### GOAL OF THE EXERCISE
Give the following lines as a JSON list of strings with one string per line, leaving out any blank lines.

### RECORDS SHOWN
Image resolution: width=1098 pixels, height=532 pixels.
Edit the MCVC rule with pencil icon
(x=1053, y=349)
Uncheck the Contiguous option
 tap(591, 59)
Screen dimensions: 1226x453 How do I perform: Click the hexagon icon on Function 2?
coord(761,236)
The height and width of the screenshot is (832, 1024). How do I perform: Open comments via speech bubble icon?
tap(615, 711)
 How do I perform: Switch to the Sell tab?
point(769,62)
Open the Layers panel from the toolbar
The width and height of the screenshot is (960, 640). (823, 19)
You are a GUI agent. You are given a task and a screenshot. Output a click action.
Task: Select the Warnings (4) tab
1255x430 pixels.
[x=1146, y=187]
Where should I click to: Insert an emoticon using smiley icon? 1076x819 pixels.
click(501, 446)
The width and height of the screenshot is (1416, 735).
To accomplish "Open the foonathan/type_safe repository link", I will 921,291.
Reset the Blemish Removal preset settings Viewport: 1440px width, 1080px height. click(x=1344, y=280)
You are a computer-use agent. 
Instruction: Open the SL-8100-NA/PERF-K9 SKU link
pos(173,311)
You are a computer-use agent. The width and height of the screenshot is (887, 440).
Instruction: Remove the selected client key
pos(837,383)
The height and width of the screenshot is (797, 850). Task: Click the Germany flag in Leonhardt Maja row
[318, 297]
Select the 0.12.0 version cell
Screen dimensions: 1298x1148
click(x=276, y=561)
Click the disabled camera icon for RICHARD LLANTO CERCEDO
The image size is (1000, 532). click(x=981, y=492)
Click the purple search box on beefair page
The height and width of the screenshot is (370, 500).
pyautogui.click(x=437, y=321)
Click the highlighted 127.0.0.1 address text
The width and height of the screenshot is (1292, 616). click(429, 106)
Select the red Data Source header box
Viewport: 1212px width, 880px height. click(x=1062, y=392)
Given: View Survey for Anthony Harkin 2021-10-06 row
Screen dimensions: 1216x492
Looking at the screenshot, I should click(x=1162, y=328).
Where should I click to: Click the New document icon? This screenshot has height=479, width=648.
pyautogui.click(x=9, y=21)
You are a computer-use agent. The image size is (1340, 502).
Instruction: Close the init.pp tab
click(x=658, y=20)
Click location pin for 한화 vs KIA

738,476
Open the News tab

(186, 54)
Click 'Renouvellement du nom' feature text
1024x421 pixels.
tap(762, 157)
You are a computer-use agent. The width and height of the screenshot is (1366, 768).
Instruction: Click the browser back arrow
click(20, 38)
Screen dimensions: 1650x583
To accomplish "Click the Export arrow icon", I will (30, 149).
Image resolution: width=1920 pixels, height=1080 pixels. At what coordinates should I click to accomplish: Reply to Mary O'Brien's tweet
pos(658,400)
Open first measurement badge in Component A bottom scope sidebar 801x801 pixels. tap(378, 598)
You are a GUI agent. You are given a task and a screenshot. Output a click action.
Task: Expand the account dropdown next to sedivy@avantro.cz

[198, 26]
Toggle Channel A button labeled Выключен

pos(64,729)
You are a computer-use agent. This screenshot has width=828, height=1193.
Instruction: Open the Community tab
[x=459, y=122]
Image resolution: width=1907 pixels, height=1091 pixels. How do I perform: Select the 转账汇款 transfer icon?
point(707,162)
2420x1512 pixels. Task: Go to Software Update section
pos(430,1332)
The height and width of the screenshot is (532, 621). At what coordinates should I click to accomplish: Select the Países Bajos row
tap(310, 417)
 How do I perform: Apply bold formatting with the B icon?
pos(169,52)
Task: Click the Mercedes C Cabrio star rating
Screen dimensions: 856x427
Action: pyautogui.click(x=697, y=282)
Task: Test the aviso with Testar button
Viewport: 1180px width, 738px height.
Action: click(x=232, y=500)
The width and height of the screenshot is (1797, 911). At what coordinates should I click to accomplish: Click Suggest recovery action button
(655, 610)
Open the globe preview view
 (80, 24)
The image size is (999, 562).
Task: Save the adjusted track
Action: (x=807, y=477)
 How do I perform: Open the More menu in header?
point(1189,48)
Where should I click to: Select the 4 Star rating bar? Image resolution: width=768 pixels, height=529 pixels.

### RESPONSE TO THIS TASK
[
  "Image resolution: width=1098 pixels, height=532 pixels.",
  "Edit the MCVC rule with pencil icon",
  "(x=1053, y=349)",
  "Uncheck the Contiguous option",
  " tap(591, 59)",
  "Screen dimensions: 1226x453 How do I perform: Click the hexagon icon on Function 2?",
  "coord(761,236)",
  "The height and width of the screenshot is (832, 1024). How do I perform: Open comments via speech bubble icon?",
  "tap(615, 711)",
  " How do I perform: Switch to the Sell tab?",
  "point(769,62)",
  "Open the Layers panel from the toolbar",
  "The width and height of the screenshot is (960, 640). (823, 19)",
  "You are a GUI agent. You are given a task and a screenshot. Output a click action.",
  "Task: Select the Warnings (4) tab",
  "1255x430 pixels.",
  "[x=1146, y=187]",
  "Where should I click to: Insert an emoticon using smiley icon? 1076x819 pixels.",
  "click(501, 446)",
  "The width and height of the screenshot is (1416, 735).",
  "To accomplish \"Open the foonathan/type_safe repository link\", I will 921,291.",
  "Reset the Blemish Removal preset settings Viewport: 1440px width, 1080px height. click(x=1344, y=280)",
  "You are a computer-use agent. ",
  "Instruction: Open the SL-8100-NA/PERF-K9 SKU link",
  "pos(173,311)",
  "You are a computer-use agent. The width and height of the screenshot is (887, 440).",
  "Instruction: Remove the selected client key",
  "pos(837,383)",
  "The height and width of the screenshot is (797, 850). Task: Click the Germany flag in Leonhardt Maja row",
  "[318, 297]",
  "Select the 0.12.0 version cell",
  "Screen dimensions: 1298x1148",
  "click(x=276, y=561)",
  "Click the disabled camera icon for RICHARD LLANTO CERCEDO",
  "The image size is (1000, 532). click(x=981, y=492)",
  "Click the purple search box on beefair page",
  "The height and width of the screenshot is (370, 500).",
  "pyautogui.click(x=437, y=321)",
  "Click the highlighted 127.0.0.1 address text",
  "The width and height of the screenshot is (1292, 616). click(429, 106)",
  "Select the red Data Source header box",
  "Viewport: 1212px width, 880px height. click(x=1062, y=392)",
  "Given: View Survey for Anthony Harkin 2021-10-06 row",
  "Screen dimensions: 1216x492",
  "Looking at the screenshot, I should click(x=1162, y=328).",
  "Where should I click to: Click the New document icon? This screenshot has height=479, width=648.",
  "pyautogui.click(x=9, y=21)",
  "You are a computer-use agent. The image size is (1340, 502).",
  "Instruction: Close the init.pp tab",
  "click(x=658, y=20)",
  "Click location pin for 한화 vs KIA",
  "738,476",
  "Open the News tab",
  "(186, 54)",
  "Click 'Renouvellement du nom' feature text",
  "1024x421 pixels.",
  "tap(762, 157)",
  "You are a computer-use agent. The width and height of the screenshot is (1366, 768).",
  "Instruction: Click the browser back arrow",
  "click(20, 38)",
  "Screen dimensions: 1650x583",
  "To accomplish \"Click the Export arrow icon\", I will (30, 149).",
  "Image resolution: width=1920 pixels, height=1080 pixels. At what coordinates should I click to accomplish: Reply to Mary O'Brien's tweet",
  "pos(658,400)",
  "Open first measurement badge in Component A bottom scope sidebar 801x801 pixels. tap(378, 598)",
  "You are a GUI agent. You are given a task and a screenshot. Output a click action.",
  "Task: Expand the account dropdown next to sedivy@avantro.cz",
  "[198, 26]",
  "Toggle Channel A button labeled Выключен",
  "pos(64,729)",
  "You are a computer-use agent. This screenshot has width=828, height=1193.",
  "Instruction: Open the Community tab",
  "[x=459, y=122]",
  "Image resolution: width=1907 pixels, height=1091 pixels. How do I perform: Select the 转账汇款 transfer icon?",
  "point(707,162)",
  "2420x1512 pixels. Task: Go to Software Update section",
  "pos(430,1332)",
  "The height and width of the screenshot is (532, 621). At what coordinates should I click to accomplish: Select the Países Bajos row",
  "tap(310, 417)",
  " How do I perform: Apply bold formatting with the B icon?",
  "pos(169,52)",
  "Task: Click the Mercedes C Cabrio star rating",
  "Screen dimensions: 856x427",
  "Action: pyautogui.click(x=697, y=282)",
  "Task: Test the aviso with Testar button",
  "Viewport: 1180px width, 738px height.",
  "Action: click(x=232, y=500)",
  "The width and height of the screenshot is (1797, 911). At what coordinates should I click to accomplish: Click Suggest recovery action button",
  "(655, 610)",
  "Open the globe preview view",
  " (80, 24)",
  "The image size is (999, 562).",
  "Task: Save the adjusted track",
  "Action: (x=807, y=477)",
  " How do I perform: Open the More menu in header?",
  "point(1189,48)",
  "Where should I click to: Select the 4 Star rating bar? Image resolution: width=768 pixels, height=529 pixels."
]